According to Lim, DBS started its move towards digitalisation in 2011, and he identified four concurrent processes.
These include the adoption of digital tools, such as chatbots, robo-advisory and digital onboarding, to supplement conventional services (augmented banking), the inclusion of third-party products and services available to customers (open banking), and increasing automation to help with fraud detection and loan approvals (automation banking).
“We have achieved the first three elements over the past years, and are now focusing on the last puzzle piece which we believe will greatly transform the wealth landscape, that is, cognitive banking,” said Lim.
This latest phase basically involves tailoring information, research, recommendations and other investment services to each individual customer. Progress towards that objective is evidenced by the provision of “contextual CIO insights based on their interests”, and the DBS iWealth app, “which was revamped based on customer feedback to become more intuitive and easier to use,” he said.
According to Lim, the private bank generates 21% of the DBS Group’s income. DBS will announce its second quarter results on 6 August, after posting a 29% year-on-year decline in net profit in the first quarter.
Investment approach
Looking to the future, DBS PB has embraced another theme that makes up the fashionable financial services and investment gestalt – namely ESG and sustainable investing.
It plans to ensure that sustainable investments comprise 10% of its AUM within five years, according to Lim.
“DBS Private Bank aspires to be a leading player in Asia’s sustainable investments space,” he said.
For example, DBS PB participated in the issuance of Women Livelihood Bonds in 2017 and 2018, whose proceeds were used to help women in Cambodia, the Philippines and Vietnam. Two years ago it launched a structured product that rewards the investment outperformance of ESG-compliant companies over non-compliant companies.

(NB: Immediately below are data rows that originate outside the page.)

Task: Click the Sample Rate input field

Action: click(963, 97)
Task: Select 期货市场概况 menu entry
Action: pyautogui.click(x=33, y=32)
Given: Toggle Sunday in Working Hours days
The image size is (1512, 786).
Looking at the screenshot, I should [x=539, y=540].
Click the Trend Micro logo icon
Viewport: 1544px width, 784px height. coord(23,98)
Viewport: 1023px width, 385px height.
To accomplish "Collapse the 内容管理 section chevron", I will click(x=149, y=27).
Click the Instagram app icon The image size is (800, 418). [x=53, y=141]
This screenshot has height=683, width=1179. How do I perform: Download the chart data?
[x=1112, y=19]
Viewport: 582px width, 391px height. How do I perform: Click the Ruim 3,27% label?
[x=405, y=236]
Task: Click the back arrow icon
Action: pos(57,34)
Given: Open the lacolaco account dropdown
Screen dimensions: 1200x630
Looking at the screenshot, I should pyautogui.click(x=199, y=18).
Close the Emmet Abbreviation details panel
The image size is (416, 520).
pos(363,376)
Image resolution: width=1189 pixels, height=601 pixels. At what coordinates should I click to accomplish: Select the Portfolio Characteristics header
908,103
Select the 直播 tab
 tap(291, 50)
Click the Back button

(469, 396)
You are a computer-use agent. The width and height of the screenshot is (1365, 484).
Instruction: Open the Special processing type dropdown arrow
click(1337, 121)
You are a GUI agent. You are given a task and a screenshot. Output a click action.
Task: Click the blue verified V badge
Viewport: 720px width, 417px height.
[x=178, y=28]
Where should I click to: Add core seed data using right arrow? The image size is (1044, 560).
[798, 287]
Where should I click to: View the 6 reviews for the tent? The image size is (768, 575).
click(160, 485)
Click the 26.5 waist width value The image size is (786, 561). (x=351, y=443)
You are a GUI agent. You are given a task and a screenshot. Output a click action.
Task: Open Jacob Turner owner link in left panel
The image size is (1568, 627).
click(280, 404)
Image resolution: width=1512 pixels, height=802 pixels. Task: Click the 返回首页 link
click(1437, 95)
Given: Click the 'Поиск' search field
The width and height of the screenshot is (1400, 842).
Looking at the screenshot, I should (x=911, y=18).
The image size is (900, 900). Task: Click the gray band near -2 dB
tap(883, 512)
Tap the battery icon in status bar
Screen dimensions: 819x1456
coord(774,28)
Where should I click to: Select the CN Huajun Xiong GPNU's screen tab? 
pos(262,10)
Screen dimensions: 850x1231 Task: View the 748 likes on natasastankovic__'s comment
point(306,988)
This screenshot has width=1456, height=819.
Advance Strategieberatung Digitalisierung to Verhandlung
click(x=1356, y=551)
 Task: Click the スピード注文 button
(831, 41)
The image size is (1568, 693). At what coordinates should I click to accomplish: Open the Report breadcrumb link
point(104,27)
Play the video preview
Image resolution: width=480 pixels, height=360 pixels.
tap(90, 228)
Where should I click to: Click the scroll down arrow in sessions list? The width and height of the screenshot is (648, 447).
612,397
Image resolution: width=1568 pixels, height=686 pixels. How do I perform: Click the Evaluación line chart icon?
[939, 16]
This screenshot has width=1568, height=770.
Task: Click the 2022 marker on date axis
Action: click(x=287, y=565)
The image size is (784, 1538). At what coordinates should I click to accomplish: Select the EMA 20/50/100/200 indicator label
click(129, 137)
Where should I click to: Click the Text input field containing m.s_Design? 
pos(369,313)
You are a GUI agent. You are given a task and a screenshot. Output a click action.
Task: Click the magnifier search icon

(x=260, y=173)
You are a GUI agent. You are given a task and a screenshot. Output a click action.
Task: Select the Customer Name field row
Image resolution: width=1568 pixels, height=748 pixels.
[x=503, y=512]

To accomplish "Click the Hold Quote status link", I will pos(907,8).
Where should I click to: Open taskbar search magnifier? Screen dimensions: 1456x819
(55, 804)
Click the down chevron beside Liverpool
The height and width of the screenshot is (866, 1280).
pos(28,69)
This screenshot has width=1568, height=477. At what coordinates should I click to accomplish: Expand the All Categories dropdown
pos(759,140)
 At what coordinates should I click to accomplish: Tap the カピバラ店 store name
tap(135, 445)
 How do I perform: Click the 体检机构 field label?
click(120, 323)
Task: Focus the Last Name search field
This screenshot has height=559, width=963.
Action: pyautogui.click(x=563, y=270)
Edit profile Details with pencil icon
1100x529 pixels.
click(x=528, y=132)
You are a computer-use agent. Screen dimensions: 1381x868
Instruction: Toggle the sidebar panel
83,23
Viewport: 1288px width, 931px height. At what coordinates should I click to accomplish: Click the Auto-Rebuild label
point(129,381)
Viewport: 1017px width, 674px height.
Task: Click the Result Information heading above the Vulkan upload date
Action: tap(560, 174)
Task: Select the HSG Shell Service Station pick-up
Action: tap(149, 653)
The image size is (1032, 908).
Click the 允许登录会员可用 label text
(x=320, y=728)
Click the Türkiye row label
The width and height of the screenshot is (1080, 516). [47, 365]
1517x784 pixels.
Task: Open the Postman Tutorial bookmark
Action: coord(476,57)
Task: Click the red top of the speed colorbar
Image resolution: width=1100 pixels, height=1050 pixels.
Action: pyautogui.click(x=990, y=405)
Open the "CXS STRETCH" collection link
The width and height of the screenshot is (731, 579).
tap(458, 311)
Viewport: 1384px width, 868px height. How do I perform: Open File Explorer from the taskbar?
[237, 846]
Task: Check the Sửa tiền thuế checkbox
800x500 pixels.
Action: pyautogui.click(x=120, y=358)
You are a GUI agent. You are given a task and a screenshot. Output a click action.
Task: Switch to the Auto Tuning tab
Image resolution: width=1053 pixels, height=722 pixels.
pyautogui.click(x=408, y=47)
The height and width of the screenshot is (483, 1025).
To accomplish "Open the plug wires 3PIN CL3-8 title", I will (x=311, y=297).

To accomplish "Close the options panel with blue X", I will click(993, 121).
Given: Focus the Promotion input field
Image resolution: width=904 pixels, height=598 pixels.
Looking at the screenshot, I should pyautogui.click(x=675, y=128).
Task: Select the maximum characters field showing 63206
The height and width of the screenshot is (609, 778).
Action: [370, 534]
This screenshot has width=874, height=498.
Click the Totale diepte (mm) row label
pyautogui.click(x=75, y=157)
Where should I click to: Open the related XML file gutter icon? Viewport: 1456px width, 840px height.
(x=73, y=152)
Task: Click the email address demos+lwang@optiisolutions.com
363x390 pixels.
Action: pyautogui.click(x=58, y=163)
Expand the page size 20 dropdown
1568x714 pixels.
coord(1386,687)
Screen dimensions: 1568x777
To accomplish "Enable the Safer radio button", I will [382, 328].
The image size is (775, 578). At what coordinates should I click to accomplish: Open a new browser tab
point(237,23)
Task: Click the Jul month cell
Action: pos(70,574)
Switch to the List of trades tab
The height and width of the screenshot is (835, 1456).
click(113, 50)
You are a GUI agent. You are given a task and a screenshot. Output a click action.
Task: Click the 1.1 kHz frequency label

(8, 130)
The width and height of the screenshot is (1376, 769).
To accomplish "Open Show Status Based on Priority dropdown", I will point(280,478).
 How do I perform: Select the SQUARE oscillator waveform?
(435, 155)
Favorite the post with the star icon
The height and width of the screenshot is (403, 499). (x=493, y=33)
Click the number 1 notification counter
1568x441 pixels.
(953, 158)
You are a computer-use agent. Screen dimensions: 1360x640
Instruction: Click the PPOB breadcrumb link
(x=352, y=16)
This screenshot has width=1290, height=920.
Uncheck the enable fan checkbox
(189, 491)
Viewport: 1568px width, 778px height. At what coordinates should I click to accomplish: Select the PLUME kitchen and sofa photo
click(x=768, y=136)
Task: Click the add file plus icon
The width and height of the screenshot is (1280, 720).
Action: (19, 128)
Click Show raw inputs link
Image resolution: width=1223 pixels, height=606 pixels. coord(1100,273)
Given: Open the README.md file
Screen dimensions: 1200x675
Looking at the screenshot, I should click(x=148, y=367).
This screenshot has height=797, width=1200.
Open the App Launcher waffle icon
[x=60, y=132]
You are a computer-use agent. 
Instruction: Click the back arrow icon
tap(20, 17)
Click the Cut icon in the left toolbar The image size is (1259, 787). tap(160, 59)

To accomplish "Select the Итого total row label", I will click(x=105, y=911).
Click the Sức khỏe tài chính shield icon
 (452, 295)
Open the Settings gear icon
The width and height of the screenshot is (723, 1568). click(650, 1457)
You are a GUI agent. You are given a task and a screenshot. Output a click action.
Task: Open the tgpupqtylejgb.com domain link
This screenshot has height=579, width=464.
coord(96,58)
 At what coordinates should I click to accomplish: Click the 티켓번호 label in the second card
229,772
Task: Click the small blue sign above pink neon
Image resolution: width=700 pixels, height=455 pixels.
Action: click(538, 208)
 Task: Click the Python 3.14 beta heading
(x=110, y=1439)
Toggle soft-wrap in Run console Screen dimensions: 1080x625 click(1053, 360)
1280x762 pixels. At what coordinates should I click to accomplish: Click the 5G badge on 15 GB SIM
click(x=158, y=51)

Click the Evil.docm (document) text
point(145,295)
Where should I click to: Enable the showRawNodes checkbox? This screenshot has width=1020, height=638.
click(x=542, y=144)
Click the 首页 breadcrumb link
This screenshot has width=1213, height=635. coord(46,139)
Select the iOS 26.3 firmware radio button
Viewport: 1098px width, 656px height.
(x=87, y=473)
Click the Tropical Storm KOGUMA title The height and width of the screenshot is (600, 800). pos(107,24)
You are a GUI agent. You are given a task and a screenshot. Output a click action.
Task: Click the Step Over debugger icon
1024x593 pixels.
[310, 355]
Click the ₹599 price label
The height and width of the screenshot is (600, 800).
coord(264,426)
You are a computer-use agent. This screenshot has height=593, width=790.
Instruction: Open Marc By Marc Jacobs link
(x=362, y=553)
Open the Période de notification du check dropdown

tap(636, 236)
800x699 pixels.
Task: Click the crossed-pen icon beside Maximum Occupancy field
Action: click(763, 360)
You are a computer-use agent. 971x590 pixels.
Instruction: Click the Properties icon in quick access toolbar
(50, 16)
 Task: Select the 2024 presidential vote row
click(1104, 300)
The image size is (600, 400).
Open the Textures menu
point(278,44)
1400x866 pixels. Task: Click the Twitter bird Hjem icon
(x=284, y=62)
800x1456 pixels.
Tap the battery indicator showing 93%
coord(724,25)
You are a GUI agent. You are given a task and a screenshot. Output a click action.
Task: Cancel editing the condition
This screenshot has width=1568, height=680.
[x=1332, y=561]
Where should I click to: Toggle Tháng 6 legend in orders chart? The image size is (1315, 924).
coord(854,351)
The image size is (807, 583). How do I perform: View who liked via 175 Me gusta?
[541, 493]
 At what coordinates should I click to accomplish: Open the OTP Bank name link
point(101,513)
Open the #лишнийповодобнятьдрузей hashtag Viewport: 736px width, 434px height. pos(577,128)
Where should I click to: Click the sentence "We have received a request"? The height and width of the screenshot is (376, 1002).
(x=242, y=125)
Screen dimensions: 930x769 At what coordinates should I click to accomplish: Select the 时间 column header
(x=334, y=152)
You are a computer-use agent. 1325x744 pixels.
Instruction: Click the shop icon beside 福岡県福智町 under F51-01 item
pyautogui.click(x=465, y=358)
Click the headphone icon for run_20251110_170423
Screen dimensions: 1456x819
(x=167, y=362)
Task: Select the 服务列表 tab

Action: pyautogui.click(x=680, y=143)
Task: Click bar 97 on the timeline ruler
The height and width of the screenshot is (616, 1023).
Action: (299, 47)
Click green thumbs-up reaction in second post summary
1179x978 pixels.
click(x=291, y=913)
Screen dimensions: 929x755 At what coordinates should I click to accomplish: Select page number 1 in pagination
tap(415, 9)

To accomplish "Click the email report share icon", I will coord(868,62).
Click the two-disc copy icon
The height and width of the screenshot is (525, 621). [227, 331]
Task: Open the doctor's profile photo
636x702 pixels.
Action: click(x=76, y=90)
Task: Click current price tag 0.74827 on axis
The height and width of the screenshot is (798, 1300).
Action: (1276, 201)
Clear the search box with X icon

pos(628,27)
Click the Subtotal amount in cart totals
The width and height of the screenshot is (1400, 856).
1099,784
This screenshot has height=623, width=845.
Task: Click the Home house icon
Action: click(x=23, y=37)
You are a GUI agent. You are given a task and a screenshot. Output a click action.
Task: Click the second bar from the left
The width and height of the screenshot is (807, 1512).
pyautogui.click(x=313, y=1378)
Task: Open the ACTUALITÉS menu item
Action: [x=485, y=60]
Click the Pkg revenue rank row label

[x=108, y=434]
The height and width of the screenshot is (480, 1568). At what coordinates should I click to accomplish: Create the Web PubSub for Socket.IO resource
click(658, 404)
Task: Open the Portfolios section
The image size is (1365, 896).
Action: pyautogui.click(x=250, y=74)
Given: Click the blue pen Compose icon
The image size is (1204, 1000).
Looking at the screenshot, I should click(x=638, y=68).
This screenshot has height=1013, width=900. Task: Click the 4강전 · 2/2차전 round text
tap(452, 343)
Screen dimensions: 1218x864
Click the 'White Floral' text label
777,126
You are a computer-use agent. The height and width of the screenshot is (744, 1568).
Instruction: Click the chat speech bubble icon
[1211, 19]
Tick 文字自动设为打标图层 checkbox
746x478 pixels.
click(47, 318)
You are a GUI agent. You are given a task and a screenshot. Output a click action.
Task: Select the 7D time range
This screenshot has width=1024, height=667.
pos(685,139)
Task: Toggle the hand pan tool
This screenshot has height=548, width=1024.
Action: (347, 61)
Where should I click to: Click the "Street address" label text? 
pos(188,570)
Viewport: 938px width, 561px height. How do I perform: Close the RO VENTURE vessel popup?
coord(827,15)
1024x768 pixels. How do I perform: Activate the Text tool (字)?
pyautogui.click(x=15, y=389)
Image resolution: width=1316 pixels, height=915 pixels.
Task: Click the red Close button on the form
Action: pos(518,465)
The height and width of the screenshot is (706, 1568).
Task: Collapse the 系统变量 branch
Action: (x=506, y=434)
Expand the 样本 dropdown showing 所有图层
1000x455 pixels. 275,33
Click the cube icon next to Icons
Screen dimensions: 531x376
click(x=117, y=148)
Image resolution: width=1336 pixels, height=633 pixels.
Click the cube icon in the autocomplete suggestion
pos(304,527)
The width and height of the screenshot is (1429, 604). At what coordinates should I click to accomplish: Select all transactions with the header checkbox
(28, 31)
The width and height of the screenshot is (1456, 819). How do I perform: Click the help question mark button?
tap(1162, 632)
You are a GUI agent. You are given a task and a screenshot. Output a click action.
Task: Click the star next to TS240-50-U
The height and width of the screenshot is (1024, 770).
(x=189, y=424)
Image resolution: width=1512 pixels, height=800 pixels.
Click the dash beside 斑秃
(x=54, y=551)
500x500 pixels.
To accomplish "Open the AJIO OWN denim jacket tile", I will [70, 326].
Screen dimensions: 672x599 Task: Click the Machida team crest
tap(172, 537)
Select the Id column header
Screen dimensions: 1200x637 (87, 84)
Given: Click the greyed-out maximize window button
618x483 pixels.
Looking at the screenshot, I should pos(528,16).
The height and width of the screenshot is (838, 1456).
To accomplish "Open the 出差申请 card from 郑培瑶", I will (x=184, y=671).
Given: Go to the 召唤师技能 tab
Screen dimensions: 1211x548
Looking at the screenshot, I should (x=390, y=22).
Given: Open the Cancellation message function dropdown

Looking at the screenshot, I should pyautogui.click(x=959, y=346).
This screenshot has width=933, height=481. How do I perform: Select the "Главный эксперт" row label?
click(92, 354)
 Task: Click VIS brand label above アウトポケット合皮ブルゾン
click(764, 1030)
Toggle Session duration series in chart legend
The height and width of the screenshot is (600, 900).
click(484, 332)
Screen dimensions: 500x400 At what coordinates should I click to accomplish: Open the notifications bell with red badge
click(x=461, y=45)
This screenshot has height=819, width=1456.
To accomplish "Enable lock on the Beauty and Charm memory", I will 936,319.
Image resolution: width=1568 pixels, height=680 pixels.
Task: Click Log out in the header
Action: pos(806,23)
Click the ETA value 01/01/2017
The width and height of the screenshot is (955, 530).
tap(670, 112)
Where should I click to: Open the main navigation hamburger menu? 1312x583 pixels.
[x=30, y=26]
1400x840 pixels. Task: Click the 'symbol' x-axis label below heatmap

DBS PB also works closely with the DBS Foundation, which is dedicated to nurturing social enterprises in the region, said Lim.
Meanwhile, its investment advice remains the same as last year.
The firm recommends a “barbell strategy to build portfolio resilience”, which is a two-pronged approach composed of income-generating assets, and stocks that benefit from long-term secular growth trends, such as companies that are capitalising on the digital economy and ageing populations.